### ЗАДАНИЕ A
Когда, согласно отрывку о внешней политике Гитлера, Берлин подписал с Японией Антикоминтерновский пакт?
═══ ОТРЫВОК ═══
Литмир - Электронная Библиотека
A
A

Данная попытка сопровождалась новой кампанией против коммунизма, «старого, заклейменного каиновой печатью врага человечества», как это весьма характерно выразил Гитлер теологизирующей формулой [57]. Гражданская война в Испании обогатила его ораторский набор массой новых аргументов и образов. Так, он живописал «жестокую массовую расправу с офицерами-националистами, сжигание облитых бензином жен офицеров-националистов, истребление детей, в том числе и грудных, чьи родители были из националистического лагеря», и предрекал такие же ужасы Франции, которая уже перешла к Народному фронту: «Тогда Европа утонет в море крови и слез, – пророчествовал он, – на смену европейской культуре, история которой, оплодотворенная античностью, насчитывает без малого два с половиной тысячелетия, придет самое свирепое варварство всех времен». Одновременно он преподносил себя в этих любимых им апокалипсических картинах избавителем, создателем спасительного бастиона: «Даже если весь мир станет гореть вокруг нас, национал-социалистическое государство сохранится как слиток платины среди этого большевистского огня» [58].

Однако многомесячная кампания не дала ожидаемого эффекта. Конечно, и англичане осознавали наличие коммунистической угрозы, но их флегматизм, трезвость и недоверие к Гитлеру были сильнее их страха. С другой стороны, в ноябре 1936 года Берлину удалось успешно завершить обхаживание Японии подписанием Антикоминтерновского пакта. Договор предусматривал совместные меры противодействия коммунистической активности, обязывал партнеров не заключать политических соглашений с СССР и в случае спровоцированного Советским Союзом нападения не предпринимать никаких мер, которые могли бы облегчить его ситуацию. В целом Гитлер надеялся, что вес германо-японо-итальянского треугольника скоро станет достаточно большим, чтобы подкрепить охаживания Англии некоторым нажимом. Похоже, что он впервые в это время начал думать 6 том, чтобы угрозами заставить упрямый остров открыть ему дорогу на Восток; судя по всему, с конца 1936 года он уже не исключал возможность войны с Англией, расположения которой он упорно и напрасно добивался [59].
═══
### ЗАДАНИЕ B
Оформите часть записей от строки, содержащей «This screenshot has width=910, height=1136.», до конца записей (обе границы включительно) как таблицу Markdown со столбцами «№» и «Строка». Пустые строки в таблицу не включайте.
═══ СПИСОК ЗАПИСЕЙ ═══
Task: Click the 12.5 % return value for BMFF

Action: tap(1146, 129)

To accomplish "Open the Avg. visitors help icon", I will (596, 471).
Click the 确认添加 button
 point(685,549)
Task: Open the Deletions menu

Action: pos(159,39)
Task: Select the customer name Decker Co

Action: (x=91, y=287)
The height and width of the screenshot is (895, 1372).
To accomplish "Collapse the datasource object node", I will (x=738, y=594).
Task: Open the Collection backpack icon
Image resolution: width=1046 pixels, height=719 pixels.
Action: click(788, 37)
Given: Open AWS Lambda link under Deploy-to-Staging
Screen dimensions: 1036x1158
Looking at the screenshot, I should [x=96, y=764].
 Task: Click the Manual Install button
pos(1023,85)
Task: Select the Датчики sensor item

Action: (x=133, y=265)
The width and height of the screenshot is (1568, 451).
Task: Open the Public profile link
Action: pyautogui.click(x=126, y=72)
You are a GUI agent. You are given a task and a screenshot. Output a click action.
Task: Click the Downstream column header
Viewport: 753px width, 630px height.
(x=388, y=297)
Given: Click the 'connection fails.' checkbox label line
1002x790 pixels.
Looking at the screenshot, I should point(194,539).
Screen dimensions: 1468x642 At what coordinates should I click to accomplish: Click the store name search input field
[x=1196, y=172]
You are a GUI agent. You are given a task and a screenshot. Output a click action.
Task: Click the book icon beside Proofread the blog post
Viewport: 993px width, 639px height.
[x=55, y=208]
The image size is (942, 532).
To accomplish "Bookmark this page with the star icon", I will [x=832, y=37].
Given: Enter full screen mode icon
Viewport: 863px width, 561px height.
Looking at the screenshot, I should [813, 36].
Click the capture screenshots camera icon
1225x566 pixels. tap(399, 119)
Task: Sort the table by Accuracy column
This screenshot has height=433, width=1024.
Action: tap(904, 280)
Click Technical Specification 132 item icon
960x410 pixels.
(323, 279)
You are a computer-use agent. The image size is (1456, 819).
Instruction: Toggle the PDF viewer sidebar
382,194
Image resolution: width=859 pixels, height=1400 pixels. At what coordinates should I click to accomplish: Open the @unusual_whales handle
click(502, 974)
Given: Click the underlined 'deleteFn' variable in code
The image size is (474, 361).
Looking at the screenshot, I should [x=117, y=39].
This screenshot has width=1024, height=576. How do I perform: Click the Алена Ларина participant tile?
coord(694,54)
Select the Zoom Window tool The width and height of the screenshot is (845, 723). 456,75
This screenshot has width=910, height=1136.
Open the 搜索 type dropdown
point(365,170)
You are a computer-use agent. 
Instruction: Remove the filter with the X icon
═══
### ПИСЬМЕННЫЙ ОТВЕТ A
В ноябре 1936 года.

### ПИСЬМЕННЫЙ ОТВЕТ B
| № | Строка |
|---|---|
| 1 | This screenshot has width=910, height=1136. |
| 2 | Open the 搜索 type dropdown |
| 3 | point(365,170) |
| 4 | You are a computer-use agent.  |
| 5 | Instruction: Remove the filter with the X icon |